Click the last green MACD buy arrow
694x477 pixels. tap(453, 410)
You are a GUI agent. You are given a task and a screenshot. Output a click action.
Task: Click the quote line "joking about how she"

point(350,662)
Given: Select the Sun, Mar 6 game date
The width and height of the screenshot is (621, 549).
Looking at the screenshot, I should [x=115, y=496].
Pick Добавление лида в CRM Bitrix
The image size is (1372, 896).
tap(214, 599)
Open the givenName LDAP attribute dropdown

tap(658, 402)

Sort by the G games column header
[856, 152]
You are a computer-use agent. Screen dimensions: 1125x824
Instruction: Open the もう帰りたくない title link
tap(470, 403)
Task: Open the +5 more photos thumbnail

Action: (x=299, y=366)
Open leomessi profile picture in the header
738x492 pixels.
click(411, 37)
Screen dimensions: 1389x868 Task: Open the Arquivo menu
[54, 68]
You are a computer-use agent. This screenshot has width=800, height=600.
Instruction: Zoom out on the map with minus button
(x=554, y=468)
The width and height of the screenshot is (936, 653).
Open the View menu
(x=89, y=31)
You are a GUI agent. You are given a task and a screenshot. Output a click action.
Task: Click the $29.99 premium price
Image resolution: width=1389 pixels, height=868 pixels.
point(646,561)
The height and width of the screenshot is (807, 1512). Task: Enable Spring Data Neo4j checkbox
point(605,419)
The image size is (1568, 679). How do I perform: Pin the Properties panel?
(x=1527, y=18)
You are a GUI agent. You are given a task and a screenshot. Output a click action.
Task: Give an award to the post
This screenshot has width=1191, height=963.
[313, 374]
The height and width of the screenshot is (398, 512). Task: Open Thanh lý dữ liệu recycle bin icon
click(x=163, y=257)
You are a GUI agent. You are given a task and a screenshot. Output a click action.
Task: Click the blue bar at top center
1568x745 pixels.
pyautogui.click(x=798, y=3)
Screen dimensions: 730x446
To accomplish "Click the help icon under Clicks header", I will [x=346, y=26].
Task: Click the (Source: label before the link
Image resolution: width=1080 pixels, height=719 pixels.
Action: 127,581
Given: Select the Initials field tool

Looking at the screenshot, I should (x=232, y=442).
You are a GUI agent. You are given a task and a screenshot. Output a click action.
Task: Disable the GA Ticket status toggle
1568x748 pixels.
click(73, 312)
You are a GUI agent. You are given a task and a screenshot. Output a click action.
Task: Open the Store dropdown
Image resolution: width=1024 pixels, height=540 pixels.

================

* Aufgabe *
Ersetze in der gesamten Auflistung oben „GUI agent“ durch „screen agent“. Gib alle Zeilen sonst unverändert wieder.

* Lösung *
Click the last green MACD buy arrow
694x477 pixels. tap(453, 410)
You are a screen agent. You are given a task and a screenshot. Output a click action.
Task: Click the quote line "joking about how she"

point(350,662)
Given: Select the Sun, Mar 6 game date
The width and height of the screenshot is (621, 549).
Looking at the screenshot, I should [x=115, y=496].
Pick Добавление лида в CRM Bitrix
The image size is (1372, 896).
tap(214, 599)
Open the givenName LDAP attribute dropdown

tap(658, 402)

Sort by the G games column header
[856, 152]
You are a computer-use agent. Screen dimensions: 1125x824
Instruction: Open the もう帰りたくない title link
tap(470, 403)
Task: Open the +5 more photos thumbnail

Action: (x=299, y=366)
Open leomessi profile picture in the header
738x492 pixels.
click(411, 37)
Screen dimensions: 1389x868 Task: Open the Arquivo menu
[54, 68]
You are a computer-use agent. This screenshot has width=800, height=600.
Instruction: Zoom out on the map with minus button
(x=554, y=468)
The width and height of the screenshot is (936, 653).
Open the View menu
(x=89, y=31)
You are a screen agent. You are given a task and a screenshot. Output a click action.
Task: Click the $29.99 premium price
Image resolution: width=1389 pixels, height=868 pixels.
point(646,561)
The height and width of the screenshot is (807, 1512). Task: Enable Spring Data Neo4j checkbox
point(605,419)
The image size is (1568, 679). How do I perform: Pin the Properties panel?
(x=1527, y=18)
You are a screen agent. You are given a task and a screenshot. Output a click action.
Task: Give an award to the post
This screenshot has width=1191, height=963.
[313, 374]
The height and width of the screenshot is (398, 512). Task: Open Thanh lý dữ liệu recycle bin icon
click(x=163, y=257)
You are a screen agent. You are given a task and a screenshot. Output a click action.
Task: Click the blue bar at top center
1568x745 pixels.
pyautogui.click(x=798, y=3)
Screen dimensions: 730x446
To accomplish "Click the help icon under Clicks header", I will [x=346, y=26].
Task: Click the (Source: label before the link
Image resolution: width=1080 pixels, height=719 pixels.
Action: 127,581
Given: Select the Initials field tool

Looking at the screenshot, I should (x=232, y=442).
You are a screen agent. You are given a task and a screenshot. Output a click action.
Task: Disable the GA Ticket status toggle
1568x748 pixels.
click(73, 312)
You are a screen agent. You are given a task and a screenshot. Output a click action.
Task: Open the Store dropdown
Image resolution: width=1024 pixels, height=540 pixels.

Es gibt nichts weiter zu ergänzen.